Baffin health board chair praises board’s work
SEAN MCKIBBON
Nunatsiaq News
IQALUIT — Dennis Patterson came to Astro Hill not to bury the Baffin health board, but to praise it.
At this week’s meeting of the Baffin Regional Health and Social Services Board, Patterson told board members that the most constructive course would be to move on and to help the government assume it’s new role as the sole governing body for health care in Nunavut.
“The challenge is to make this work and to help the government,” Patterson said.
Nonetheless, his fellow board members took the news of the group’s demise rather hard.
Members such as Tommy Evic from Pangnirtung and Liza Ningiuk from Grise Fiord called for board members to go back to their communities and ask their constituents whether they supported the government’s decision.
“I’m not here today to criticize the new Nunavut government’s very bold decision [to abolish regional health boards] that was announced two weeks ago. Time will show whether their decision was the right one,” Patterson said.
He then went on to enumerate all of the advantages of an non-elected health board and the flaws in the Nunavut government’s decision.

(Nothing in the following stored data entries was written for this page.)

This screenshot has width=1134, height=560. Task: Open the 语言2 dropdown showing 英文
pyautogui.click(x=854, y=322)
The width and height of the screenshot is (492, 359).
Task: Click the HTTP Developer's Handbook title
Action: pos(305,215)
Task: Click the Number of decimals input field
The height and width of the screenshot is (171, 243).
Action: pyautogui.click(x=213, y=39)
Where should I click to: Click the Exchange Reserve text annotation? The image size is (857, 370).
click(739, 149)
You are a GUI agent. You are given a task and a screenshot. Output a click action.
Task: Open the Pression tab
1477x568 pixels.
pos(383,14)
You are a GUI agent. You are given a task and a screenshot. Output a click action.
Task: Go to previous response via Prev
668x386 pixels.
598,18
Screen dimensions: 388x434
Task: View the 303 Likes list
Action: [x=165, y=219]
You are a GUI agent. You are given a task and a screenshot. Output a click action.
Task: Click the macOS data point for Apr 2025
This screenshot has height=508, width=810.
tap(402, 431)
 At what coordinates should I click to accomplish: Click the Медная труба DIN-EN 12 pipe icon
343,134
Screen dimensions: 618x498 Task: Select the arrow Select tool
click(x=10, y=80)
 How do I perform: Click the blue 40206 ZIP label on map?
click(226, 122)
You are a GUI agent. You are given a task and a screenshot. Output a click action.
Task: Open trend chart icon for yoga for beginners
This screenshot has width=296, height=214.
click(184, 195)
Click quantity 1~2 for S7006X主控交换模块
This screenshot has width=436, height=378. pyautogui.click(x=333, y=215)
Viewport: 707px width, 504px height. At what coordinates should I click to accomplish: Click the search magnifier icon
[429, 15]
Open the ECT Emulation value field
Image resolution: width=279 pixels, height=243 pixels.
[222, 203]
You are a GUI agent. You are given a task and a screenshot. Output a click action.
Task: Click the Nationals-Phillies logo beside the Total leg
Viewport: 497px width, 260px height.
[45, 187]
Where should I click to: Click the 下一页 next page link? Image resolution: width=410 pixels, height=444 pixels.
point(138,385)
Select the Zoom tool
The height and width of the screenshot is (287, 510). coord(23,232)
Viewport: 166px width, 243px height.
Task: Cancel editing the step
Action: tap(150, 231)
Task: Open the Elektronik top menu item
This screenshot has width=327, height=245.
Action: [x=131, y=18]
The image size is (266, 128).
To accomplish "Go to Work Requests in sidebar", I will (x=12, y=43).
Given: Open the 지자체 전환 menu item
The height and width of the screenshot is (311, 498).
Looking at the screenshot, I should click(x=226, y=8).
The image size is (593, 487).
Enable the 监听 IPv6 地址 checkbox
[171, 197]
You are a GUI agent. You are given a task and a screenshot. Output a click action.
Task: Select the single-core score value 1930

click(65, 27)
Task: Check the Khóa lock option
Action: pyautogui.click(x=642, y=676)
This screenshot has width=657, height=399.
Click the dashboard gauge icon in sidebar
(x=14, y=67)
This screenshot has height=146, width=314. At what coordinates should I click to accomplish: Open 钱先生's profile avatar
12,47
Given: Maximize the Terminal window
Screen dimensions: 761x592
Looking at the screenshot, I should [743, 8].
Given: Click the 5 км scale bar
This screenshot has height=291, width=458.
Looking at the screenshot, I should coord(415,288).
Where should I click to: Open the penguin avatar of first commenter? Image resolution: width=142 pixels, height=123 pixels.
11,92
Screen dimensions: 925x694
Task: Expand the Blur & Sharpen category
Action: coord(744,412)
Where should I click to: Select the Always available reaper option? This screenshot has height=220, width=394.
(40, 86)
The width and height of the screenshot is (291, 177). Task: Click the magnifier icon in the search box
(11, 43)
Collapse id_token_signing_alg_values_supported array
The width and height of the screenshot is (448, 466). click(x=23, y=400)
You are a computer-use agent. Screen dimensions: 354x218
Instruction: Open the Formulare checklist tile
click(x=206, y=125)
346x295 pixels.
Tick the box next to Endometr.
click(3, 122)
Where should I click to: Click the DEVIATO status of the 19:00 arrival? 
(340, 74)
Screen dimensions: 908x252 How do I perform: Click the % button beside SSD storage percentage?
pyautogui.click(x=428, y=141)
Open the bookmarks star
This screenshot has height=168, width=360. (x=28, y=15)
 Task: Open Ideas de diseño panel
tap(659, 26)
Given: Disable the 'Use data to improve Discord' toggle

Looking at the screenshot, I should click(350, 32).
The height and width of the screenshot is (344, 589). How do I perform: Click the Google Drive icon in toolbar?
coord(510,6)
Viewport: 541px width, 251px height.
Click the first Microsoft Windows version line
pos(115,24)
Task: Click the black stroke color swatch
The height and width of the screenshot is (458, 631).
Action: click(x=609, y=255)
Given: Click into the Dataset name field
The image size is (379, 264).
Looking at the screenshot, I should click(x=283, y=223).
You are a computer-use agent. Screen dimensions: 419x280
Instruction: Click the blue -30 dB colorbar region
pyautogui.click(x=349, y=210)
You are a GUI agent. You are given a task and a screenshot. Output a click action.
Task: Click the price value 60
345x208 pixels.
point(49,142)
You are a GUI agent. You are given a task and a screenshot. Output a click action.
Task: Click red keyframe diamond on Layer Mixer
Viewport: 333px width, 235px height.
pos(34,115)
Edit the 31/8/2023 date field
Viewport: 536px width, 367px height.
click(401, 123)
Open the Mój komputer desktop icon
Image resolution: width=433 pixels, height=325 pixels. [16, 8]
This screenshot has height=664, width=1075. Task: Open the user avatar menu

“Being appointed gives us the freedom to do what is right. Because we are appointed people, we don’t have to worry making decisions that are always popular or doing what will allow us to be re-elected,” said Patterson.
The health board made a number of controversial decisions, he said, including moving to Ottawa from Montreal for health services, shutting down the drug and alcohol treatment centre and ending the contract with Iqaluit to provide social services to town.
Patterson criticized an accountability study commissioned by the government that he said was “set up to give a clear, unambiguous result.”
Patterson said the government had used the report in it’s decision to abolish the health boards. He took exception to an evaluation grid in the report that gave health boards a negative number for accountability.
“It took a very legalistic view of accountability,” Patterson said. He said that while board members are not elected, anyone in a community can call their local board member. He said that some MLAs represent more than one community and nine of the MLAs have ministerial portfolios to take care of too.
The report also used old budget figures in concluding that significant money could be saved in health care by eliminating boards, Patterson said.
Patterson and other board members said the decision had been made too quickly and without enough consultation.
But on Wednesday, Health and Social Services Minister Ed Picco reminded members that his government consulted the public and Inuit groups throughout the fall and winter of 1998 and during 1999.
“I wouldn’t have agreed to move this way if I didn’t honestly believe it’s the right thing to do. The decision had nothing to do with what this health board or other health boards have done,” Picco said.
Some of the board members were optimistic about the future however, pointing out that one of the report’s suggestions was that the government set up an advisory health and education committee. On this point Picco was conciliatory.
“(If we set up an advisory health and education committee,) I would expect some of the members of this board would sit on that board.”